Open the resources package in your spring boot project, create an application.yaml file and add the following configurations:

spring:
    liquibase:
        enabled: true
        changelog: classpath:db/changelog/db.changelog.yaml
    datasource:
        url: jdbc:mysql://localhost:3306/mydatabase
        username: myusername
        password: mypassword
        driver-class-name: com.mysql.cj.jdbc.Driver
server:
    port: 8080
    servlet:
        context-path: /api

These liquibase configuration will help Liquibase find the path to the changelog file with all the changesets.

The datasource configuration sets up our MySQL database. For this, you need to create a MySQL instance connection with MySQL workbench with those credentials.

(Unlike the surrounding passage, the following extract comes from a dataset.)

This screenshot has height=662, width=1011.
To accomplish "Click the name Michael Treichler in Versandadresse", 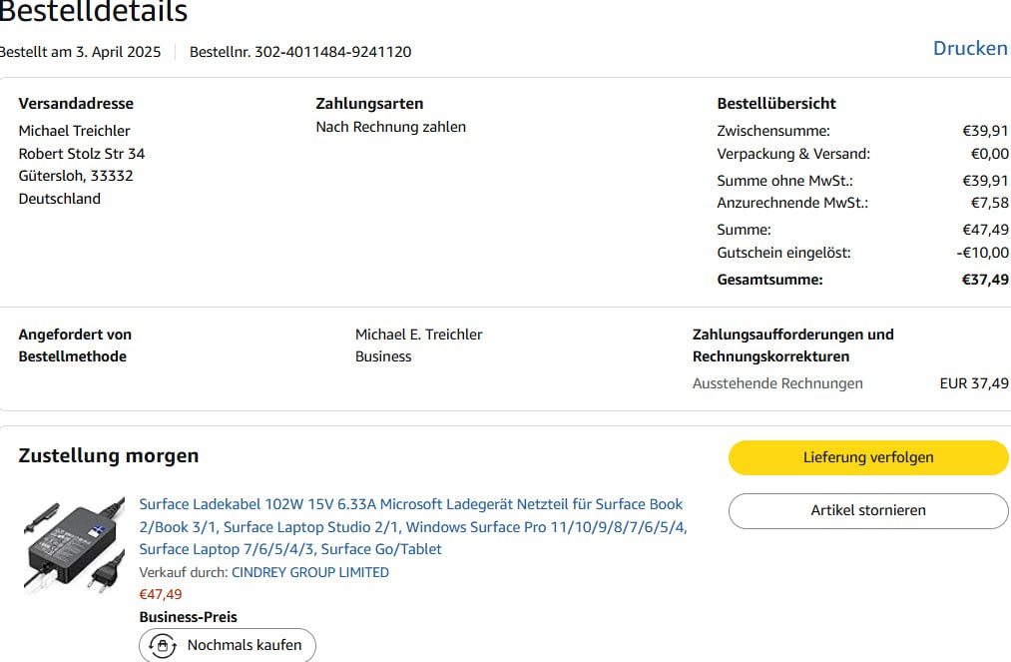I will point(74,131).
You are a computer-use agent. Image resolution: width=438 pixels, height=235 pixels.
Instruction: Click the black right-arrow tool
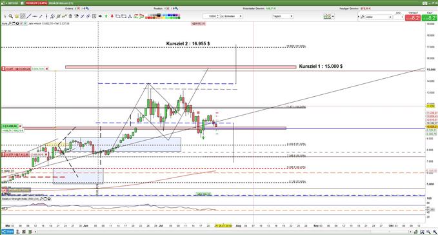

Alternatively, you can use MySQL shell to create a superuser myusername with password mypassword.

Example

sudo mysql -u root -p

mysql> CREATE USER 'myusername'@'localhost'IDENTIFIED BY 'mypassword';
Query Ok

mysql> GRANT ALL PRIVILEGES ON * . * TO 'myusername'@'localhost';
Query Ok

mysql> FLUSH PRIVILEGES;
Query Ok

Creating a Java Entity

We will continue with the previous example where we built a REST API with Spring boot. In the article, we used the following class to create a database table:

@Entity
@Table
@AllArgsConstructor
@NoArgsConstructor
@Getter
@Setter
public class PlaygroundTable {
    @Id
    @Column
    private int Id;
    @Column
    private String name;
    @Column
    private String description;
}

We will rename the class to PlaygroundEntity and remove the Lombok field annotations since, these will be handled by Liquibase. In addition, use your code editor to generate and override equals and hashcode methods within the class.

PlaygroundEntity.java

@Entity
@Table(name = "playground")
@AllArgsConstructor
@NoArgsConstructor
@Getter
@Setter
public class PlaygroundEntity {
    @Id
    private int Id;
    private String name;
    private String description;

    @Override
    ---

    @Override
    ---
}

We have renamed the class to ..Entity because, an entity is a representation of a table in a relational database, while each field in an entity class will correspond to a column in that table. As your code base gets larger, it would be great to distinguish Entities from DTO’s, etc.

Creating a MySQL Table with Liquibase

Within the resources package, create a db/changelog package. Within the new package, create a YAML file and name it create_new_playground_table.yaml. This file will contain our Liquibase changeset for creating a new table as per the entity that we have created in the PlaygroundEntity.java class

create_new_playground_table.yaml

databaseChangelog:
    - changeSet:
        validCheckSum: ANY
        id: create-new-playground-table
        author: your name
        changes:
            - createTable:
                tableName: playground
                columns:
                    - column:
                        name: id
                        type: BIGINT
                        autoIncrement: true
                        constraints:
                            primaryKey: true
                    - column:
                        name: name
                        type: VARCHAR(45)
                        nullable: false
                    - column:
                        name: description
                        type: TEXT
                        nullable: true

Creating a Liquibase DB Changelog

Create a new YAML file and name it db.changelog.yaml, in the db/changelog package. Within that file, add the following path to the changeset created above:

databaseChangeLog:
    - include:
        file: db/changelog/create_new_playground_table.yaml

This will enable Liquibase to run the changeset in the MySQL database. If the changeset file path is not added in the changelog package, then your migrations will never run .

Finally, mvn spring-boot:run your spring boot application.

Test the API with Postman using the url, http://localhost:8080/api/playground

Noteworthy

It is important to follow particular file naming conventions so that your team is in sync with your database changes. For example

Alternatively, you could use SQL syntax such CREATE…, ALTER…, as a naming convention for your changeset files.